[Start of section]
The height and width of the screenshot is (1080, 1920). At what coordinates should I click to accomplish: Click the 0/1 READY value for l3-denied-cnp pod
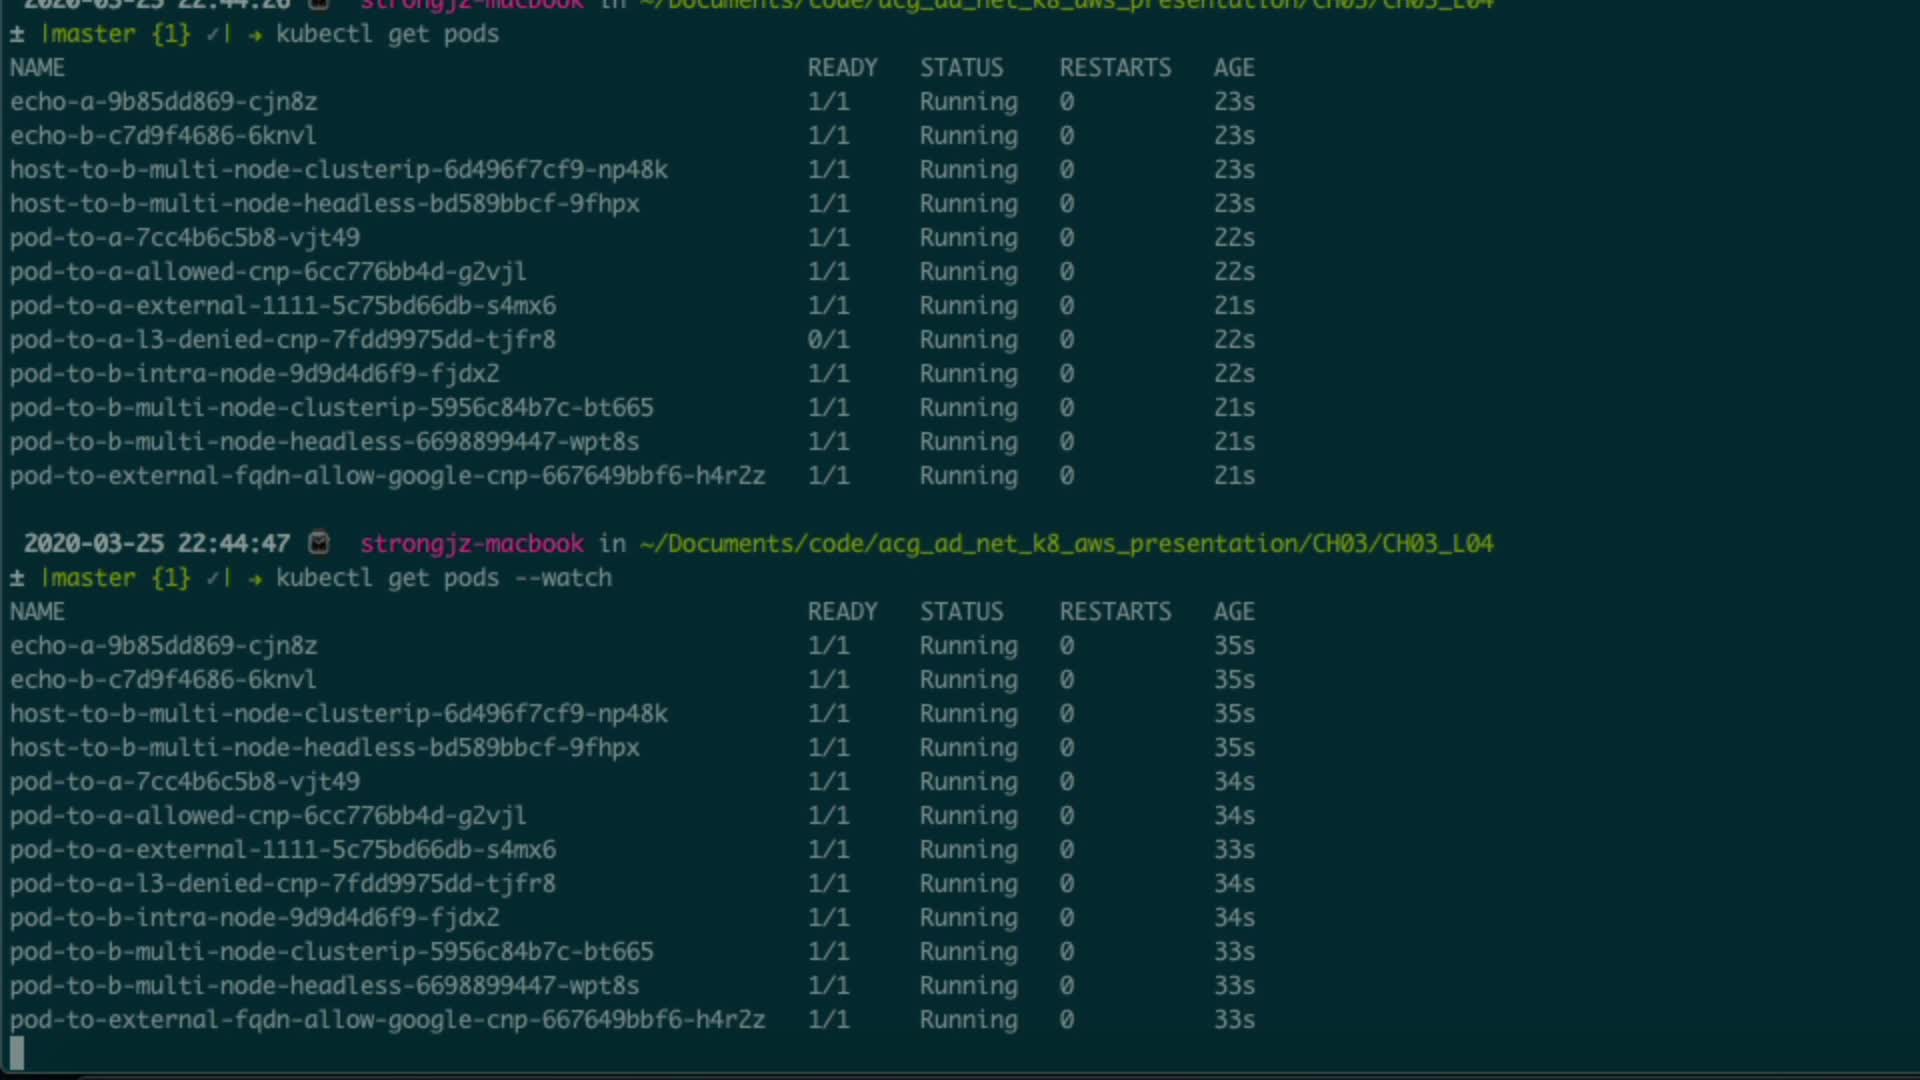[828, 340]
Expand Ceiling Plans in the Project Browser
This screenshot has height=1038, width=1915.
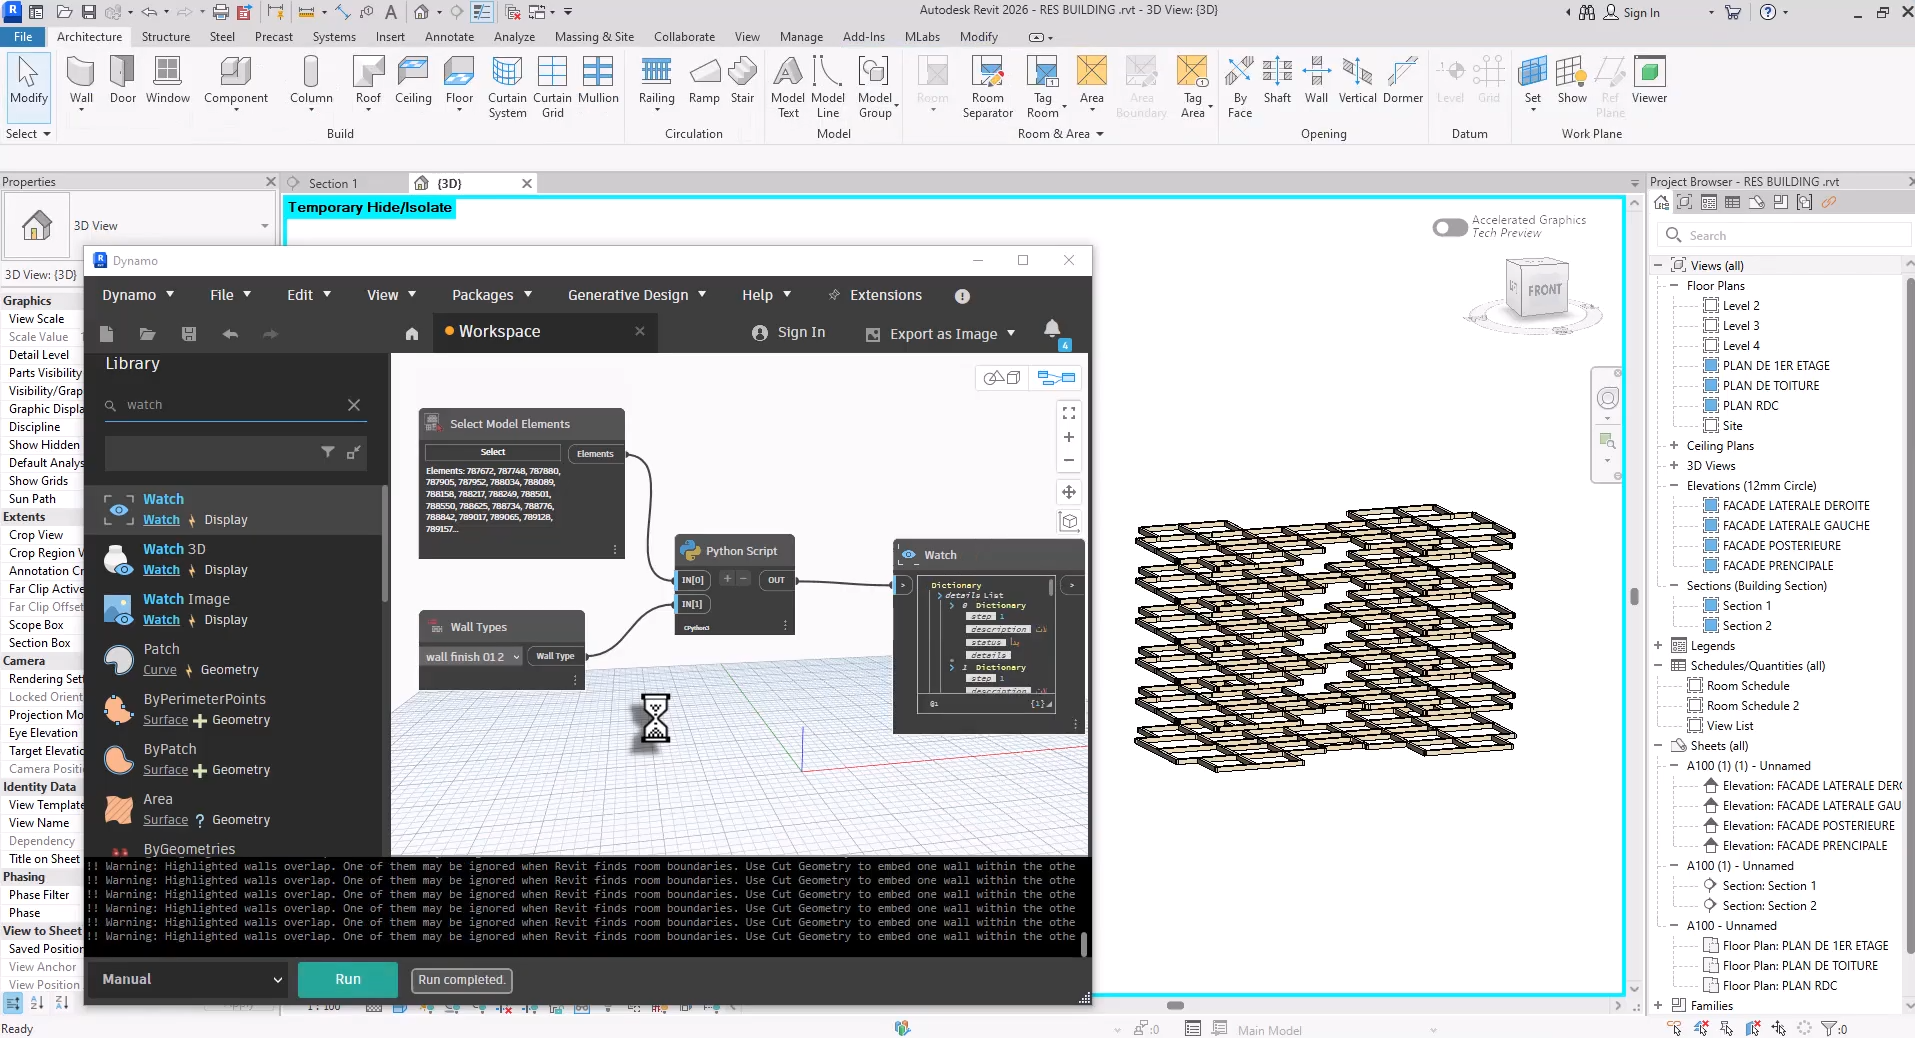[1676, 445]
[End of section]
[Activity] Your answer must be the full set of entries, set down exactly and without pictures.

[Your solution]
The height and width of the screenshot is (1080, 1920). At what coordinates should I click to accomplish: Click the 0/1 READY value for l3-denied-cnp pod
[828, 340]
Expand Ceiling Plans in the Project Browser
This screenshot has height=1038, width=1915.
[1676, 445]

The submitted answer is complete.